High-speed rail does this function “railway highway” function already. We know that the Shinkansen overperforms Alon’s gravity model in the Tokyo peripheries (Utsunomiya, Odawara etc) despite the cost, the Omiya-Ueno speed/capacity bottleneck and lack of through-running at Tokyo station. And it certainly helps explain Taiwan’s HSR ridership numbers. I don’t know if the Koreans are thinking that way, the speeds look similar to the express Tsukuba express trains adjusting for TX being stuck with narrow guage limitations.
What interests me is that GTX’s lines have very few stations compared to those three acknowledged influences. Although it makes sense given Seoul’s geography of a hyperdense core, a powerful-port-city and a nucleated belt separated by greenbelt/mountains.
I thought GTX’s name came from KTX, with G initially stand for the name of the province around Seoul.
High speed railway typically perform the function of “railway highway” between different cities, but not inside the same city.
That’s correct; I’ve seen it written out alternately “Gyeonggi Train Express” and “Great Train Express”. Vis a vis terminal stations in Seoul, the only true terminal is Suseo and that’s going to change with the completion of the GTX A line expected to at least provide the possibility of through-running of the KTX to Cheongnyangni, and eventually to Uijeongbu (and hypothetically to Wonsan and northeastern North Korea in the distant future), even if current plans for the Yeongdong transfer center in Gangnam don’t include that. Every other station with KTX service has through- service, if not on a dedicated line.
The name “Great Train Express” was something came up later trying to wash away the Gyeonggi-centric name, but it’s not a good name and thus didn’t gain much traction.
As for using GTX tunnel for KTX through running, I wonder how realistic is such new commuter rail dual use plan with the failure of through running with Sinansan Line due to the extra cost of making the line compatible with KTX trains in mind.
Many express buses run on a different route compared to their non-express brethren
Yes, the limited vs. express distinction works differently for buses, because in Jarrett’s formulation express buses go on freeways whereas limited buses just go on the same route and make fewer stops. Best practice for buses is not to have local-limited distinctions and instead have every bus stop every 400-500 meters.

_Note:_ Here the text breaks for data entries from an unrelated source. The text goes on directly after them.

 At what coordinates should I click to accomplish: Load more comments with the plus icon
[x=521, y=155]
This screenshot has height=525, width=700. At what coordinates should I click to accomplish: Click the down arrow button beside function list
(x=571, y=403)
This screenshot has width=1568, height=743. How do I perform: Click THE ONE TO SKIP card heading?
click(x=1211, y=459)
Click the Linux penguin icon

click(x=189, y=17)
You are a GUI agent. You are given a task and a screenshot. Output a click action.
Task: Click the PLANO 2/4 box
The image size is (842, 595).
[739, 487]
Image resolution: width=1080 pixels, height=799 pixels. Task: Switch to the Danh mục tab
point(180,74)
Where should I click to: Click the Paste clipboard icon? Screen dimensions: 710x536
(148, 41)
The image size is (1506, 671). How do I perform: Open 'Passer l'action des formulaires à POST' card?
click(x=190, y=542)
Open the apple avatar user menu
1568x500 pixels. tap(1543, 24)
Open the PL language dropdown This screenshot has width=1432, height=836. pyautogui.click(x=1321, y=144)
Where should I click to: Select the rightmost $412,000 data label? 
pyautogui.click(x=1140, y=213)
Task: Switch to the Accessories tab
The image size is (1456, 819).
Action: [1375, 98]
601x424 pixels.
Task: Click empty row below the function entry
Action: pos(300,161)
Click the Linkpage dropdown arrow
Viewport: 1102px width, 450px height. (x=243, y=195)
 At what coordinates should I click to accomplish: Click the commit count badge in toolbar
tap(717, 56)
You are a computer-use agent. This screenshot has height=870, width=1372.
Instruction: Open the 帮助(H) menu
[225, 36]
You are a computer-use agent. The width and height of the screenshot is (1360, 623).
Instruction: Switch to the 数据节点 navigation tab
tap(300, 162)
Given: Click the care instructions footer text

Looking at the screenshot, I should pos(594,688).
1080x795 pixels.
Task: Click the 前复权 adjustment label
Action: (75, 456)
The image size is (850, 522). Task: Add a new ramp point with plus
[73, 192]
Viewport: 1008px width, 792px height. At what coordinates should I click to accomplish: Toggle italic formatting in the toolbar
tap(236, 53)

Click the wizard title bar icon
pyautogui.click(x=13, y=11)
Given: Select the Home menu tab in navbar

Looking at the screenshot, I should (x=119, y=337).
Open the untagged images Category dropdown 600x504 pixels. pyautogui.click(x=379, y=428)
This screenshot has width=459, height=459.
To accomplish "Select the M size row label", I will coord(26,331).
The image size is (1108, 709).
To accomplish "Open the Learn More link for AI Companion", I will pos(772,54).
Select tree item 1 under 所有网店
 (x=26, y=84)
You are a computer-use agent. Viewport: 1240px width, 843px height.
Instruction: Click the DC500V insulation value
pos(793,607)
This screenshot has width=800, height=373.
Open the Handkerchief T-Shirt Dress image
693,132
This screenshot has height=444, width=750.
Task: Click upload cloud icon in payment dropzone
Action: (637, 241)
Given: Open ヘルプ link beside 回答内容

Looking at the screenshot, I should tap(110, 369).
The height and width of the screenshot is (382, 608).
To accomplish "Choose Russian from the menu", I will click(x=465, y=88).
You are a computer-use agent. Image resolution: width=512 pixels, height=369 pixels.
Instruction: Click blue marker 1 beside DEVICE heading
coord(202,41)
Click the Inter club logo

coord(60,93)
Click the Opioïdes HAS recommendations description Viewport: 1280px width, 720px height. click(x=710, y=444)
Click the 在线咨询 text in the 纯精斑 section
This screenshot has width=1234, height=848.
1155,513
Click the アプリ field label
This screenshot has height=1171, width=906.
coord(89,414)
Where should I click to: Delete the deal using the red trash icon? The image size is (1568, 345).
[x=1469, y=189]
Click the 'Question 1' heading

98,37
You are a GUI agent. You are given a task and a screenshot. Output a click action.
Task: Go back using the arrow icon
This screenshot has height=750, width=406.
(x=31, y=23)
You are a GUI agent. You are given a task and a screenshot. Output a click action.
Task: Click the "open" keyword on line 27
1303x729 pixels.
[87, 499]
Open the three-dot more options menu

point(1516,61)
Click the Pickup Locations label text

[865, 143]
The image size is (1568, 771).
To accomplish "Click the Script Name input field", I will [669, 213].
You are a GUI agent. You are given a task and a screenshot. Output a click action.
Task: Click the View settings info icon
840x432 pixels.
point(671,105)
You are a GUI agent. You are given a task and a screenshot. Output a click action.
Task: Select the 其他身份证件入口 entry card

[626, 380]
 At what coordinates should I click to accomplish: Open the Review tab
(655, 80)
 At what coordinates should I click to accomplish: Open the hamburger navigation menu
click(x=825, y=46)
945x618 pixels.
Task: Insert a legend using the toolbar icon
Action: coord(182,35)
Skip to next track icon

Trains aren’t buses, and have no concept of an urban freeway, which is a fast way of getting between places but an undesirable place to locate on. Every rail corridor becomes an important destination. So the RER, for example, stops every 2-3 km within Paris, and Crossrail is similar within Central London; German S-Bahn trunks have tighter stop spacing and are not as express as the RER or Crossrail but are still somewhat more express than German U-Bahns. Tokyo is full of rapid lines making major stops at regular intervals. Occasionally there’s a few km of nonstop running, like on S7 between Westkreuz and Wannsee, or when there’s a mountain tunnel in Zurich, but it’s a small proportion of the overall length of the line.
Isn’t 400-500 meters still a bit too close to each others? That’s like the guideline for minimum bus stop distance in Hong Kong, although exceptions applies.
No, that’s a great distance. Buses are the most local, short-distance mode of transit, the slowest, and the most nauseating over long distances. Thus they should have closer stops than any other mode. 400-500m is pretty good because walking distance along the line to a stop is <250m, very short. For a 1km trip the walking distance is much more significant, particularly for the elderly/disabled. Faster overlay routes like trams and particularly metros can have further stops, like 1km apart.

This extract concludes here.